My friend Julie graciously invited me to write about this subject on her blog about 18 months ago. With a lot of ground covered between then and now, and more of my own religious addictions having been dealt with since then (hopefully), I want to revisit the issue and give a concise explanation of what I mean when I refer to "the Peace Game", which is a powerful weapon in the arsenal of authoritarians in fundamentalist belief systems.
Before we continue...Not everything that happens in your life is "God's will". Your choices matter. You aren't a puppet on a string being manipulated by the great authoritarian in the sky. God gave you free will, and the responsibility to use it wisely. I mention this because "God's will" often comes into play in the course of the Peace Game. The subject of "God's will" is something I'll probably write a bit on in the near future, being it's something that needlessly causes Christians in fungelical land so much stress.
The widespread implementation of the Peace Game within authoritarianism traces largely to the tactics of the Shepherding movement (with its heavy emphasis on the disciplee being in submission to the discipler), although I'm sure it's been around in some fashion as long as religion itself. What makes it such a handy thing for spiritual abusers is its stealthy, sneaky nature - controlling the choices of the people under them without ever directly telling them what to choose.
If you're an underling within the system - whether a QD (or a QS) within P/QF, a child of the Christian homeschooling movement, or just what amounts to a newbie in a Shepherding influenced or type of church (such as Sovereign Grace, IFB, et cetera) - you're expected to "seek counsel" on all of the major stuff (and sometimes the minor stuff) in your life, from jobs, to relationships/marriage, to church or spiritual matters. In this example, person 1 is "in submission" to the "spiritual authority" of person 2...
Person 1: I'd really like to do so and so.
Person 2: Hmmm...I don't really have peace about that. You need to pray about it some more.
Now to most of us, it's clear what's gone on there. Person 2 has clearly told person 1 "No!" But... to a person beaten into submission by fear-based, authoritarian, fundamentalist doctrines, this sets off a hurricane's worth of insecurity, instability, fear, concern, shame, guilt, you name it. It wasn't an outright "no", and surely this person who's supposed to care so much about their spiritual life wouldn't manipulate them (or so they think). So, they "seek the will of God" about it, and pray fervently. The distress caused by person 2's answer is now translated as a lack of peace within person 1's own heart about the issue. Thoughts such as these begin to emerge...
"If this were God's will for my life, person 2 would have peace about it, wouldn't they?"
"Why doesn't person 2 have peace about this? Why don't I have peace about this?"
"There must be something wrong with this? There must be something with me?"
This leads to almost desperate prayer, which often looks like this...

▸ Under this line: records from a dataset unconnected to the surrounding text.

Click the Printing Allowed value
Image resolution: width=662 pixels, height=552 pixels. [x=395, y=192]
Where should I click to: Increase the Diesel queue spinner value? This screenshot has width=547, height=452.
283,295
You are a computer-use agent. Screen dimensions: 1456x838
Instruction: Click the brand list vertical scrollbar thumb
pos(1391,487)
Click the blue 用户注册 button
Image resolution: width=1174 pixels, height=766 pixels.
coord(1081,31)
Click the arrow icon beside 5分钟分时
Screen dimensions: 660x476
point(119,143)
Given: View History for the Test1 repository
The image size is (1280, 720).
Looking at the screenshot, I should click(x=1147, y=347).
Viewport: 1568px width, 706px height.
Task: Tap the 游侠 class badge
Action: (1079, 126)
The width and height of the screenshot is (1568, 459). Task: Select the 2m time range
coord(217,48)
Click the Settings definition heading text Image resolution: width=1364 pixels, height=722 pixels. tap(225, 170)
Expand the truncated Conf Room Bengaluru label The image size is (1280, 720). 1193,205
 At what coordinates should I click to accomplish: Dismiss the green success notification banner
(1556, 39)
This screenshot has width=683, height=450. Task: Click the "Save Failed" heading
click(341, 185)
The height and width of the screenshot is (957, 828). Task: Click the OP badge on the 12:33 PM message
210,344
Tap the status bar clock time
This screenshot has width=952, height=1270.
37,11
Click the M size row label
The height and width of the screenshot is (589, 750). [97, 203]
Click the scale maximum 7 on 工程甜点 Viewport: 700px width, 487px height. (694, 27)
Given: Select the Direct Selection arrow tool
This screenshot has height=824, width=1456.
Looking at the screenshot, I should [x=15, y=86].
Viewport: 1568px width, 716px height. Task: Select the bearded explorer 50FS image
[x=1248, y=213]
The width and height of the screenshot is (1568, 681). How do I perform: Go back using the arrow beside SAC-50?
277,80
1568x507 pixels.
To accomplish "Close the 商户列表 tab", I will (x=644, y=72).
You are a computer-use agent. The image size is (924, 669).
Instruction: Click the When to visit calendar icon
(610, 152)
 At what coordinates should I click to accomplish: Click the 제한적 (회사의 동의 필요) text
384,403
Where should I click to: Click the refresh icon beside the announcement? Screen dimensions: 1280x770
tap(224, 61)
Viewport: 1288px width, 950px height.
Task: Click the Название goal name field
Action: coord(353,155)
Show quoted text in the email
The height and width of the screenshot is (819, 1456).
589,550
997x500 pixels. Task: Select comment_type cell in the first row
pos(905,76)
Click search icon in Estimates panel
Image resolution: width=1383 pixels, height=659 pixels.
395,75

"God, this is obviously not your will for my life. I'm a sinner, and I've sinned. Can you forgive me?"
Person 2 manipulates, successfully, the outcome they wanted all along, having never technically said "no", while person 1 genuinely believes they've heard from God and made their own choice when they've done neither. Person 2 has successfully made "peace" the personal standard for person 1 in determining "God's will", when "God's will" is actually nothing more than their own will, and the only "peace" achieved in the scenario is the weight of needless guilt and turmoil over person 2's initial lack of "peace" being removed from person 1.
Person 2 also reaps the additional benefit of person 1 now being even more unstable, malleable, and reliant on person 2. Each successive time it gets a little easier to manipulate, as person 2 continually fosters instability and discovers more and more of person 1's buttons. "You need to pray about it some more" will from now on mean "You haven't heard from God until you agree with me" to person 1's conscience, and person 1 is completely oblivious to it.
This is a basic breakdown of the Peace Game. It has lots of little ins and outs that I haven't even touched in this post, but it typically follows a pattern similar to the one above. A lot of you have probably been on the receiving end of it. My ex certainly was. Her disappearance was the result of her need to "hear from God about us", when in actuality it was a reindoctrination session and her opportunity to arrive at the same conclusions as the people poisoning her. Once she'd done this, they lifted the pressure of instability, insecurity, uncertainty, and backhanded condemnation they'd been applying, and presto - she'd "heard from God" about our relationship, aka, "found peace".
Decisions shouldn't be made from "peace" any more than God's will can be determined by "peace". Decisions should be made based upon right or wrong - even if the right decision causes you a world of distress or hurt, which it often will.
Few things of true merit and value come easily or peacefully. Those of you who've found your freedom can certainly attest to this.